なぜ、彼女は一万五千カットものシャッターを切り、誰にも見せずにこの世を去ったのか?
ここが一番興味を引くところですが、映画の中では、彼女のフィルムを見つけた青年、
ジョン・マルーフが、映画・テレビプロデューサーのチャーリー・シスケルとともに、彼女との
接点のあった人物を探し出しインタビューすることで、隠された彼女の人物像が徐々に明か
されていきます。そして暴かれたのは、生涯、他者との関係をうまく構築できなかった彼女。
そして異常なまでの収集癖。写真を撮るという行為は、はそんな彼女の性癖に最もシンクロ
したのかもしれない。写真を撮ることで自分の見たモノを蒐集したかった・・・・という思い。
生涯孤独に生きた彼女が、彼女の暮らした土地やそこに暮らす人々や、雇い主の子供たちや
三面記事に載るような事件現場を撮影することによって、社会との接点を持とうとした。いや、
そこで撮影することで自分の精神を安定させたかった。その一心でシャッターを切り続けた・・・
それでは、彼女は本当に撮ることだけで満足していたのだろうか?
いや、生まれ故郷の町のラボの主人にプリントを依頼しているところから、彼女の「撮った写真を
人に見せたい」という思いもあったのでないだろうか。それにセンスある構図や視点は、著名な
写真家に触発された形跡もある。だから、写真表現に少なからず興味を持っていたことは確かだ。
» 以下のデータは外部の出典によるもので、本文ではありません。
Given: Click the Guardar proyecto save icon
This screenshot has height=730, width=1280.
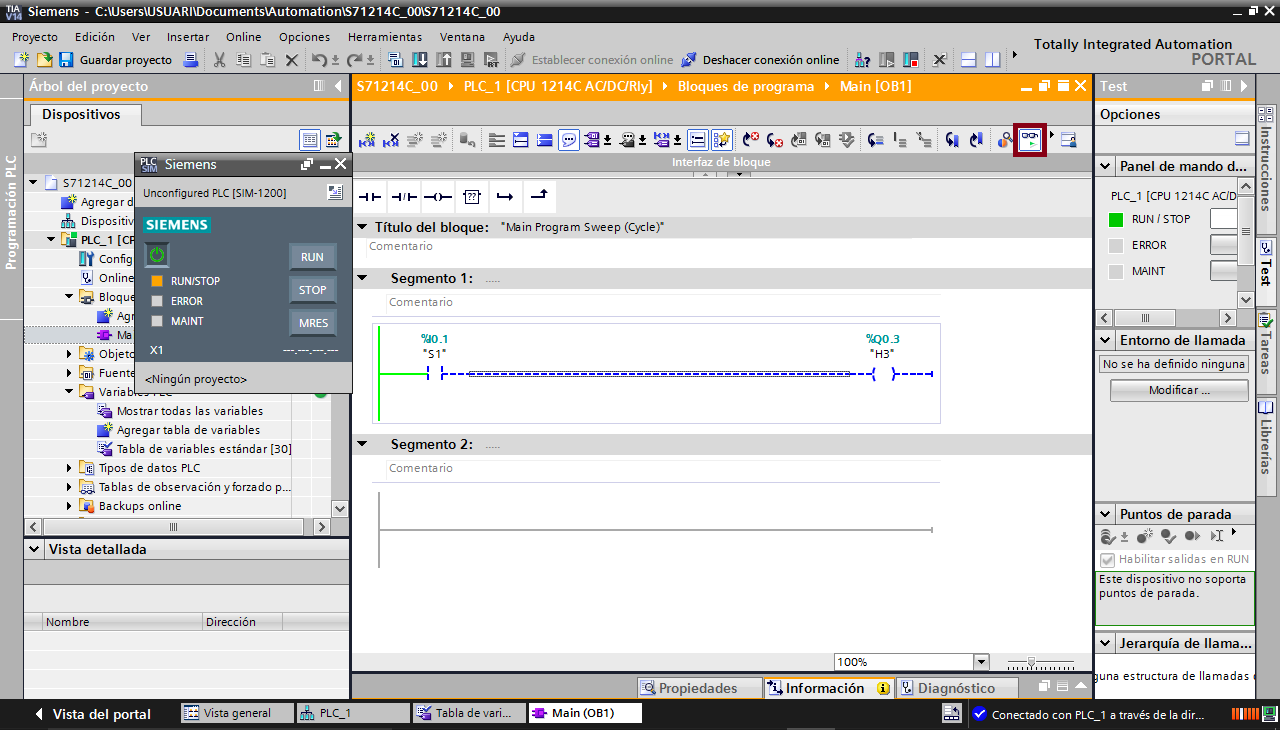Looking at the screenshot, I should point(66,60).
表現とは、世間とか社会との折り合いをつけられない自分がいて、そのギャップを埋めようとす
る行為が芸術的才能という形で現れるのかな。ヴィヴィアン・マイヤーの才能は、蒐集する才能。
カメラはその蒐集のための道具の一つにすぎない。注目すべきは、彼女の人や社会を見る眼だ。
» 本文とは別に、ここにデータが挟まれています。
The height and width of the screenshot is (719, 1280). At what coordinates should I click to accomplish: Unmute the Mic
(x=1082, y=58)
慈愛に満ちた眼、冷徹な眼、ユーモラスな眼・・・・彼女の見る眼はバラエティに富み、その写真は
見る者を飽きさせない。そんな見る眼が、ジョン・マルーフの琴線に触れ、彼の努力によって多くの
人に理解され、認められた・・・・彼もまたヴィヴィアン・マイヤーの才能に通じるところがある。

視聴した今、そんな感想をアタクシは持っている。

追記
和歌山で上映されなかったこの映画、市内の小さなカフェで上映したという。たまたまそれを見た
写真に全く興味のない同僚(男・58歳)が「ねえねえ、ヴィヴィアン・マイヤーって知ってる?」と、
わざわざアタクシの仕事部屋までやってきて、この映画のことを報告してくれた。彼もまた、この
写真家と彼女を発掘したジョン・マルーフに興味を持ったようだ。